## Provided information
*** Begin section ***
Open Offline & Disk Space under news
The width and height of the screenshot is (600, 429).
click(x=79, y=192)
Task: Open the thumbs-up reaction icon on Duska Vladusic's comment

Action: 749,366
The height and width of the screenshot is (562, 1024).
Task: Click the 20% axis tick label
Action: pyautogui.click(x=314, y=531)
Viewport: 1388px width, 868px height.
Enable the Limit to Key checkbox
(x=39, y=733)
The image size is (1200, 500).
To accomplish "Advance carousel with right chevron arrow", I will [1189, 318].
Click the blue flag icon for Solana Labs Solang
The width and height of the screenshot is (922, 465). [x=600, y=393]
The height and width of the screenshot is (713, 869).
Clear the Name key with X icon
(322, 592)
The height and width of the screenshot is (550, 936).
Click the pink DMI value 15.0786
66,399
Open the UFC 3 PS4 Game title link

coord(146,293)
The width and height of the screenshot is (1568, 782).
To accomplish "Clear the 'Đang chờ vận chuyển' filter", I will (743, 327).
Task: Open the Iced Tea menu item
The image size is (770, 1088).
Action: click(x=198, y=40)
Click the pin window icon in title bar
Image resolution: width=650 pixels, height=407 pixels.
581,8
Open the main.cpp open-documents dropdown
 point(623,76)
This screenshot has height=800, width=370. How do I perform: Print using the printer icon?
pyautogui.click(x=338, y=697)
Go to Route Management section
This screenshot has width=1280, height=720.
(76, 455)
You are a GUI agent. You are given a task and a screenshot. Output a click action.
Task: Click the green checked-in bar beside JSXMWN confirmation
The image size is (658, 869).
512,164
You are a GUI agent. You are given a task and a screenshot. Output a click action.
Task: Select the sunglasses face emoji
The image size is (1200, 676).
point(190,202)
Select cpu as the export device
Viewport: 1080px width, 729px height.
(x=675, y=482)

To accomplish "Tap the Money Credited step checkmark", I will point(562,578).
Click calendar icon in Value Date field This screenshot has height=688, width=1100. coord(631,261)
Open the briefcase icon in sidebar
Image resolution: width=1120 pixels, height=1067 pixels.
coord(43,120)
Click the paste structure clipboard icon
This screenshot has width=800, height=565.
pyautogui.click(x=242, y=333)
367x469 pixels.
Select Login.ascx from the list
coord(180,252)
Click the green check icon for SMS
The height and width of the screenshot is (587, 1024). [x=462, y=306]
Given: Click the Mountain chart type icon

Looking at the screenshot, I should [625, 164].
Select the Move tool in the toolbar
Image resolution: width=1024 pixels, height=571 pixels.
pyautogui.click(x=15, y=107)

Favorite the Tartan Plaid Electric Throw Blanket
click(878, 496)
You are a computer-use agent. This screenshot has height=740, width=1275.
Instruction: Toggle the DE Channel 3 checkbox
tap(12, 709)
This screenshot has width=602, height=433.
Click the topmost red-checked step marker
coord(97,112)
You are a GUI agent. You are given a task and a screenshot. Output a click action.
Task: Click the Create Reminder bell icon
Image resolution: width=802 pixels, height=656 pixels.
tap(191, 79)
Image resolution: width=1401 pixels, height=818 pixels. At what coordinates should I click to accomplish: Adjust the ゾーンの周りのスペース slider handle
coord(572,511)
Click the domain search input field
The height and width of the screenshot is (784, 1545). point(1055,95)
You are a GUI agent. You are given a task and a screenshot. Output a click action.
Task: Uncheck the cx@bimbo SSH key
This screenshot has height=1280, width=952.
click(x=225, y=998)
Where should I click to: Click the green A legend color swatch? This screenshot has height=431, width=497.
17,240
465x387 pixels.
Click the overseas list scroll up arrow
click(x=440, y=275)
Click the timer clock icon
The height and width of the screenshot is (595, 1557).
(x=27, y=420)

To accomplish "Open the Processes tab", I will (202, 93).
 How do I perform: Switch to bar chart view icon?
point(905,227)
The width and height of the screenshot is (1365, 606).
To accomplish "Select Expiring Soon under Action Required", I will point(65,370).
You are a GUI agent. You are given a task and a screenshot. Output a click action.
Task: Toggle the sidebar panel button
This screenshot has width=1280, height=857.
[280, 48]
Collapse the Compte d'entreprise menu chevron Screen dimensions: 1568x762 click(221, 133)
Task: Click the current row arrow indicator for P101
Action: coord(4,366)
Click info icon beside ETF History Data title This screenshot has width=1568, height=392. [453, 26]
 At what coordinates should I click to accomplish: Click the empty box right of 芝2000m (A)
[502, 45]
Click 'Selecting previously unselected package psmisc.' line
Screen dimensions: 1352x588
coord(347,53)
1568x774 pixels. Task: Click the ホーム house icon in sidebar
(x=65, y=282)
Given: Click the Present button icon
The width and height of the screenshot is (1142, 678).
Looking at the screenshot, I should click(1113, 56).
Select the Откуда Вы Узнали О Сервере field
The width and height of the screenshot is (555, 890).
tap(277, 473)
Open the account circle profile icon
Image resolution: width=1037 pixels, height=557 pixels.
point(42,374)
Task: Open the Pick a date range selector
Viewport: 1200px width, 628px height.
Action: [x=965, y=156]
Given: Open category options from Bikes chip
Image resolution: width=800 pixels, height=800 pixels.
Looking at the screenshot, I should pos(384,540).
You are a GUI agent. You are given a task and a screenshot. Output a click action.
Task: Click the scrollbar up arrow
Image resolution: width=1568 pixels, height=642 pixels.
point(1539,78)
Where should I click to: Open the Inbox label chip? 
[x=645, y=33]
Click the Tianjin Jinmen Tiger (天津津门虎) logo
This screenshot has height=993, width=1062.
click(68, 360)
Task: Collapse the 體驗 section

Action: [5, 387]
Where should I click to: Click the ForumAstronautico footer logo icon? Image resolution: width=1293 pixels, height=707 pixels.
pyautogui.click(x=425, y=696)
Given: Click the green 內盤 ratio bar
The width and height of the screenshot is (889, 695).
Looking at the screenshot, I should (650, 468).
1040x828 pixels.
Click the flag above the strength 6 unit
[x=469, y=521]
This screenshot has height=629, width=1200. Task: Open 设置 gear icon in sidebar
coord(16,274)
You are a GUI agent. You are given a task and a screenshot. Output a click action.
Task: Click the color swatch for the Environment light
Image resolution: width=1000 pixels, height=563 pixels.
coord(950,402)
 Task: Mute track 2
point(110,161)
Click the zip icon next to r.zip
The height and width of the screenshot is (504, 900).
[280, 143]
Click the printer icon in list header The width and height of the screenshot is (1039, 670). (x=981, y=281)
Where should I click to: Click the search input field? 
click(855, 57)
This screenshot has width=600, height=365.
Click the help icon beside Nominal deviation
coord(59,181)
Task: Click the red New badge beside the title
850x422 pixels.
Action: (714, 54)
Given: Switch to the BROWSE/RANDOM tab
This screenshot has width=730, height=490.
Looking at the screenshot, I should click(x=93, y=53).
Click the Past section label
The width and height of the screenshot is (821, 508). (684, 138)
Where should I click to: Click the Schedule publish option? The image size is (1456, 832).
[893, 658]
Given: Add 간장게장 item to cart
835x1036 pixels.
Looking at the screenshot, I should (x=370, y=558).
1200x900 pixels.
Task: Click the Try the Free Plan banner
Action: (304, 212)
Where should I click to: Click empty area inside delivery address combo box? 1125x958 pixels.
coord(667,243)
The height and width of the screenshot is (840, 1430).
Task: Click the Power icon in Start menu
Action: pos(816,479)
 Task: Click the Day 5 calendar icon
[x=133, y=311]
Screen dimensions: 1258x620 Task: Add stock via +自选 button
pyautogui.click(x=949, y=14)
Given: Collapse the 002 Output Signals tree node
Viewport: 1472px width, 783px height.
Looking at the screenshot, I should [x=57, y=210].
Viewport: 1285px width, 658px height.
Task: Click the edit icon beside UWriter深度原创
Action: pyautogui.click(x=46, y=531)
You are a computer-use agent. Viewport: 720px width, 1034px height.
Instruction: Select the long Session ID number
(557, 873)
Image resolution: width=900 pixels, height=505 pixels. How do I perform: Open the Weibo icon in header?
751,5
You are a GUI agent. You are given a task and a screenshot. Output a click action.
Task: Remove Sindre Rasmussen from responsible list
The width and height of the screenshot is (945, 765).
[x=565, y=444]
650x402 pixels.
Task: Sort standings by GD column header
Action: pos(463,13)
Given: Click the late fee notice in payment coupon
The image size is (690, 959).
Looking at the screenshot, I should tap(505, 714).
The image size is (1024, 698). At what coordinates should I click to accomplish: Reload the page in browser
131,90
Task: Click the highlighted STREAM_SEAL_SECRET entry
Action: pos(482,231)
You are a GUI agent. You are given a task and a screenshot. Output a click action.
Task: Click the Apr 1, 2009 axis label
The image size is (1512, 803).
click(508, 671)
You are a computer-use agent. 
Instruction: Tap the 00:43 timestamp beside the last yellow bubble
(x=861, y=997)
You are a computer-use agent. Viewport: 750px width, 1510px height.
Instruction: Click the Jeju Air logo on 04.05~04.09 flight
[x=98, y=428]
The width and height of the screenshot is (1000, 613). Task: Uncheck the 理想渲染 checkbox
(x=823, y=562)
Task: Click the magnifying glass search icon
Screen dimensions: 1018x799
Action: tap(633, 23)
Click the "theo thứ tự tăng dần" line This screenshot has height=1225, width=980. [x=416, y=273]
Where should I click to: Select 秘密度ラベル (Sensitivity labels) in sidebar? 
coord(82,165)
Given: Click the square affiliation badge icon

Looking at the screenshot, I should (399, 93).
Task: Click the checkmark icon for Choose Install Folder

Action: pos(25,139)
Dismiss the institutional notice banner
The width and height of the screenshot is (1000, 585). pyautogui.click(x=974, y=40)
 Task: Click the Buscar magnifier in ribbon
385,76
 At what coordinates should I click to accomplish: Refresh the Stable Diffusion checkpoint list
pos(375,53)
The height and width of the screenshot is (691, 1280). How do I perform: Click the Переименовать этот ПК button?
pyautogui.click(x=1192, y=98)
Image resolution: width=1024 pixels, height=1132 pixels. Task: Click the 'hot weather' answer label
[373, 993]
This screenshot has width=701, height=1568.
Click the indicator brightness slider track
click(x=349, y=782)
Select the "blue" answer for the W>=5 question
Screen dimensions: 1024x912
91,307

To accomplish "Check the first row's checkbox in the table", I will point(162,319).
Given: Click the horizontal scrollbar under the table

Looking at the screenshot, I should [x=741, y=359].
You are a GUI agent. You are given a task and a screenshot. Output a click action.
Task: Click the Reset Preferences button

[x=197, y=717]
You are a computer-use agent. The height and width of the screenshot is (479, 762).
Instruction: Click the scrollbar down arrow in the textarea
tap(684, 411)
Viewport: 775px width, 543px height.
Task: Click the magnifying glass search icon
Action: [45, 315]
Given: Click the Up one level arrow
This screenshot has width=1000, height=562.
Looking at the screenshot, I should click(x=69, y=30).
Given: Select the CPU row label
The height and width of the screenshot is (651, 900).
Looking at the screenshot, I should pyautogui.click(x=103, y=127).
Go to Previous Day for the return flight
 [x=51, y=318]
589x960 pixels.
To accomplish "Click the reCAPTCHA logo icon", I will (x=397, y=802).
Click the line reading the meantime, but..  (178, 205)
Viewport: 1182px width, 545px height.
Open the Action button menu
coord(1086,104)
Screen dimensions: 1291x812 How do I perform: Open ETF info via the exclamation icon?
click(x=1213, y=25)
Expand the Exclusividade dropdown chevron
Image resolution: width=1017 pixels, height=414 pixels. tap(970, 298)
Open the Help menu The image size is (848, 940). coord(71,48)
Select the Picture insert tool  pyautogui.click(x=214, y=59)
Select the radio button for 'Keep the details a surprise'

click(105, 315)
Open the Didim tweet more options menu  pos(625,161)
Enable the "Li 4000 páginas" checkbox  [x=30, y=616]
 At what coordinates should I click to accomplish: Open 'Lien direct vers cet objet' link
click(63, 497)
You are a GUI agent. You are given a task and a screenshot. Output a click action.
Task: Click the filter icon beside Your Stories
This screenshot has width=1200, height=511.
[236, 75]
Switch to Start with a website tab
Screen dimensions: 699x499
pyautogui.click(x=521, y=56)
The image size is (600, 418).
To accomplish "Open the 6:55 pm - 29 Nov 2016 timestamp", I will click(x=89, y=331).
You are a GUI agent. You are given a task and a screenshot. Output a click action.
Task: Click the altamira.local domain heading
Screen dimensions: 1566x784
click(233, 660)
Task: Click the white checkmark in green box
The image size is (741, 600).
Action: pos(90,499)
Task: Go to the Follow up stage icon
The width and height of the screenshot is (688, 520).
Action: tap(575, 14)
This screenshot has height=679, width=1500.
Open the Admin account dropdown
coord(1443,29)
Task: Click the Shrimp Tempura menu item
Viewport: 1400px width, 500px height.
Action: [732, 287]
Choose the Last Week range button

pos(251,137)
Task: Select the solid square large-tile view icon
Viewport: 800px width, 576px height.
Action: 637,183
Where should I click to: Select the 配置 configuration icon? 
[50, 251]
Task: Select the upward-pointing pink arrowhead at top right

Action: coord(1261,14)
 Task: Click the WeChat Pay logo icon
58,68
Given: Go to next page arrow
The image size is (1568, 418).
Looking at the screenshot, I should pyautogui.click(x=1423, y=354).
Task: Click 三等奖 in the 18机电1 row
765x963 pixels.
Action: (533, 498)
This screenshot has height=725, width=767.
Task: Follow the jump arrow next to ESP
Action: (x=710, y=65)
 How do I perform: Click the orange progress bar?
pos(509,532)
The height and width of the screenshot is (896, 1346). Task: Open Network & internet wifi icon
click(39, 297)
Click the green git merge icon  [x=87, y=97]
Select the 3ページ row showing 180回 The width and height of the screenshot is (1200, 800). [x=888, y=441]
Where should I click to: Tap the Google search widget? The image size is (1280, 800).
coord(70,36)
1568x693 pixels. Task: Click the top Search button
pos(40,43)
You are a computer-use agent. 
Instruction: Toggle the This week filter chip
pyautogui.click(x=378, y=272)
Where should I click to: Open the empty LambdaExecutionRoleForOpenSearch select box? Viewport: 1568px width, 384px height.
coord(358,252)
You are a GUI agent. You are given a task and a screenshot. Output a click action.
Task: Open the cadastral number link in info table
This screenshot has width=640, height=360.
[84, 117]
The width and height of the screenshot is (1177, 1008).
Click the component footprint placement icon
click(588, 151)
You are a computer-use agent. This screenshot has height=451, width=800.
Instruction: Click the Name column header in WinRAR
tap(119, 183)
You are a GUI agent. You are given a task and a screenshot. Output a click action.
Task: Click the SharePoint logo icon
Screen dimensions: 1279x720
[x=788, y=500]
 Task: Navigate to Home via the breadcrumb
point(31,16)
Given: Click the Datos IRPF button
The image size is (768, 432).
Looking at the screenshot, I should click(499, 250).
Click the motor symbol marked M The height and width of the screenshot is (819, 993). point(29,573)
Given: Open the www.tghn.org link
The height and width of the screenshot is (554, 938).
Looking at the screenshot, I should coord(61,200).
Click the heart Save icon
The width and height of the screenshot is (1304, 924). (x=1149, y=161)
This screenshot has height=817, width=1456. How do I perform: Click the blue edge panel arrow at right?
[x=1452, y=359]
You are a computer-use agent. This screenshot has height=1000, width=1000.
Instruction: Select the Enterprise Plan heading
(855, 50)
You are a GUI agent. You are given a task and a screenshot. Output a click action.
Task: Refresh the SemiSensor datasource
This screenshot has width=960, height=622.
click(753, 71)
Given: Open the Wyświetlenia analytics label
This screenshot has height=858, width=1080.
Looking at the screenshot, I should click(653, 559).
*** End section ***
## Instructions to follow
Everything from the first line above through the line that contains "The image size is (1200, 500)." should be duplicated exactly, please, and nothing beyond it.

## Result for this task
Open Offline & Disk Space under news
The width and height of the screenshot is (600, 429).
click(x=79, y=192)
Task: Open the thumbs-up reaction icon on Duska Vladusic's comment

Action: 749,366
The height and width of the screenshot is (562, 1024).
Task: Click the 20% axis tick label
Action: pyautogui.click(x=314, y=531)
Viewport: 1388px width, 868px height.
Enable the Limit to Key checkbox
(x=39, y=733)
The image size is (1200, 500).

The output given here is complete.